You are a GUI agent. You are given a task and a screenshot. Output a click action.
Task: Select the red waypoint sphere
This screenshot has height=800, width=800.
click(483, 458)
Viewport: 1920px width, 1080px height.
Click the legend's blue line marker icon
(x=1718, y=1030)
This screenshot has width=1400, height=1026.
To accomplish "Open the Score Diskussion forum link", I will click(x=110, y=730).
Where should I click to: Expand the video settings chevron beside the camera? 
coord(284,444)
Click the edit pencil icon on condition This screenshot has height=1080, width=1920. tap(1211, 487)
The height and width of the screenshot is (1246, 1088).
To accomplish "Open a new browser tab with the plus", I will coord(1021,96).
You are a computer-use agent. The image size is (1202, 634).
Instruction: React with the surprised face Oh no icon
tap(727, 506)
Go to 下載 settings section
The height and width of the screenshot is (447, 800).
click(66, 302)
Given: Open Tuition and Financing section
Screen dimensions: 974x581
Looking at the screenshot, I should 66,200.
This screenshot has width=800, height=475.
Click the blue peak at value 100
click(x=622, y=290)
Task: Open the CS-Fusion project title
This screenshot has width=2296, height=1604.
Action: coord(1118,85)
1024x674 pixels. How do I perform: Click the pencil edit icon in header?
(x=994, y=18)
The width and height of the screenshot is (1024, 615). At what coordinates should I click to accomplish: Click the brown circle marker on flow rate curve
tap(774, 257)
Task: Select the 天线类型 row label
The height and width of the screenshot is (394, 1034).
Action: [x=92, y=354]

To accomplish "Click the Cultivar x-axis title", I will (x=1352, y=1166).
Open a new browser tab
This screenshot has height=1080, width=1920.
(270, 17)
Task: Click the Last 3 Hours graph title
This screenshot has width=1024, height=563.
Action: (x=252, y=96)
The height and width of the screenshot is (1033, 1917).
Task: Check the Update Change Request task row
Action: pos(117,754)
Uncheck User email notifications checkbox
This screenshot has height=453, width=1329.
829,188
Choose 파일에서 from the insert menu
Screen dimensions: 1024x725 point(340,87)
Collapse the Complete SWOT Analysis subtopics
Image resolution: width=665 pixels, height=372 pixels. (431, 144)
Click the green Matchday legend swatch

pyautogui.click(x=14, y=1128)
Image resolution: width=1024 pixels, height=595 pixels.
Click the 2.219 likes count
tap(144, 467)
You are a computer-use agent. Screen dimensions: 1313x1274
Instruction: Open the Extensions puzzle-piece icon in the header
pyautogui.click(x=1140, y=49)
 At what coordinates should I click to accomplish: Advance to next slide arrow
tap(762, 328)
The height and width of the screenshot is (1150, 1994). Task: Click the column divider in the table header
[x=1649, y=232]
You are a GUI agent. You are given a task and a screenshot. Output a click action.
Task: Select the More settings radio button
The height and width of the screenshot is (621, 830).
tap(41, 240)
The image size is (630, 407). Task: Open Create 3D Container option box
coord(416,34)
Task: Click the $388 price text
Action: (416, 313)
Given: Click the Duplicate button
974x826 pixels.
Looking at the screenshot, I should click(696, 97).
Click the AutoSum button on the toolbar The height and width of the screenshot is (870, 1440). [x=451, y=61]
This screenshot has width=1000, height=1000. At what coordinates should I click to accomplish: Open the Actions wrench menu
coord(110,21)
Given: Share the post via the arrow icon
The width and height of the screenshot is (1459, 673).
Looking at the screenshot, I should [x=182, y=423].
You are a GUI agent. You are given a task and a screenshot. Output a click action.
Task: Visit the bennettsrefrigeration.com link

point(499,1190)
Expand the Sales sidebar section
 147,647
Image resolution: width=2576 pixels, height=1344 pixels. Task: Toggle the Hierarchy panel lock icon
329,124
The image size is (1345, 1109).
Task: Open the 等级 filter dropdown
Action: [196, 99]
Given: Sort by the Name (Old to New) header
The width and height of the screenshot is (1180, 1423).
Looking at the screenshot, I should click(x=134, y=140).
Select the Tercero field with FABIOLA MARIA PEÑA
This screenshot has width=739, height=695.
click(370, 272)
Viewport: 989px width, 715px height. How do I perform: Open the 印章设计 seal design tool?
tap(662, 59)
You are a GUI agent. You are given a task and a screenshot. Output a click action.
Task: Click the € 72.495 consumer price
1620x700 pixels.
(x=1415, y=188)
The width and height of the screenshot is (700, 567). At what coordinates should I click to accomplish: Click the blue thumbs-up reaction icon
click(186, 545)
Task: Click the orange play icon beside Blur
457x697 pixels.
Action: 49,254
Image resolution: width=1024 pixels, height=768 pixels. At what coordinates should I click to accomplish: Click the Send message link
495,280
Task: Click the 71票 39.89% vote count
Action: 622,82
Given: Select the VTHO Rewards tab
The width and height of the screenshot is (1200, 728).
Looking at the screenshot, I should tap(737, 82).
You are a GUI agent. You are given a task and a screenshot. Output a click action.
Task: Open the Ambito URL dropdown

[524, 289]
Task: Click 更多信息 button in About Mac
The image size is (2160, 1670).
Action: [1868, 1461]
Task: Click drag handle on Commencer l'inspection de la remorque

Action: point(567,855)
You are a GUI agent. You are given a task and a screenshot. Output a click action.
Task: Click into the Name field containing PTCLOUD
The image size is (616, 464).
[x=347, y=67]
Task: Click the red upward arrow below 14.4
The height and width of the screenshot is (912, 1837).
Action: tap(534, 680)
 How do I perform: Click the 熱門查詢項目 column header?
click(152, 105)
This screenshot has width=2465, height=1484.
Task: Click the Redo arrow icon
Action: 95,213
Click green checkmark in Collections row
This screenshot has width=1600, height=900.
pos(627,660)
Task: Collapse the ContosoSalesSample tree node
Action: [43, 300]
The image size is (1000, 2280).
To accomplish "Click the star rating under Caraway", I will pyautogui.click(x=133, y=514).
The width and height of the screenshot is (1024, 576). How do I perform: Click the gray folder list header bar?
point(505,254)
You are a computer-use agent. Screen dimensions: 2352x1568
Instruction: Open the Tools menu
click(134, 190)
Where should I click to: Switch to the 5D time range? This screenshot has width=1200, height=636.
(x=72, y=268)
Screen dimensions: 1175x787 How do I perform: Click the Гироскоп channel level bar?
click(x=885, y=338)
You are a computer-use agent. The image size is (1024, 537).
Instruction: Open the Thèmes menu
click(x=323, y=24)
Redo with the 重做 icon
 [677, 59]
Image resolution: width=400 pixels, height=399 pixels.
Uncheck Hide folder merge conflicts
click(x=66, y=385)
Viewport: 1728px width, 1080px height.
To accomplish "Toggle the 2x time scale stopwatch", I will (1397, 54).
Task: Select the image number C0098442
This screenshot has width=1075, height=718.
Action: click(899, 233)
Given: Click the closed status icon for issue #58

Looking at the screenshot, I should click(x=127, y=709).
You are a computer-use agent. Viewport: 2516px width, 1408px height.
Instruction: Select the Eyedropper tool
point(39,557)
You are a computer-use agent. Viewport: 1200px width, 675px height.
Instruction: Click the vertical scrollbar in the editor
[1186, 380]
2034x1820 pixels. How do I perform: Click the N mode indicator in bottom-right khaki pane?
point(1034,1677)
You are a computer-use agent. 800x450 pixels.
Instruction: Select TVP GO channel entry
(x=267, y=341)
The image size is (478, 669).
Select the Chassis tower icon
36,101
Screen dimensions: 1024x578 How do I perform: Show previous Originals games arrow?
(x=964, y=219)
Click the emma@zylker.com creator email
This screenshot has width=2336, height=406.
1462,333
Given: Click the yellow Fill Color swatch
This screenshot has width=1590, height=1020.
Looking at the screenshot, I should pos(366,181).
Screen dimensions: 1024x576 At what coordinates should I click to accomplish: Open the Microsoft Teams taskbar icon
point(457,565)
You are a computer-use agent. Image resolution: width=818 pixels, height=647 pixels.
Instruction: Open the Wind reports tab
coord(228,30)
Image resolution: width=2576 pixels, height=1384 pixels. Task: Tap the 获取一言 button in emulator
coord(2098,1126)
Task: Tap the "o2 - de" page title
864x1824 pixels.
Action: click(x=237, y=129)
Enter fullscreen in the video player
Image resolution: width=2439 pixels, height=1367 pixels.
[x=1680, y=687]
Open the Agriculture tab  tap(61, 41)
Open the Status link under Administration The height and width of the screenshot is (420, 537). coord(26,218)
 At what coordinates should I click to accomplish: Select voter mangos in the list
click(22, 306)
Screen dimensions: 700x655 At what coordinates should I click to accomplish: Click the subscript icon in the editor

....

## What to work on
Put the stretch of the records above, from the start through the line containing "will click(x=110, y=730).", into a numbered list, leaving out any blank lines.

## Problem solution
1. You are a GUI agent. You are given a task and a screenshot. Output a click action.
2. Task: Select the red waypoint sphere
3. This screenshot has height=800, width=800.
4. click(483, 458)
5. Viewport: 1920px width, 1080px height.
6. Click the legend's blue line marker icon
7. (x=1718, y=1030)
8. This screenshot has width=1400, height=1026.
9. To accomplish "Open the Score Diskussion forum link", I will click(x=110, y=730).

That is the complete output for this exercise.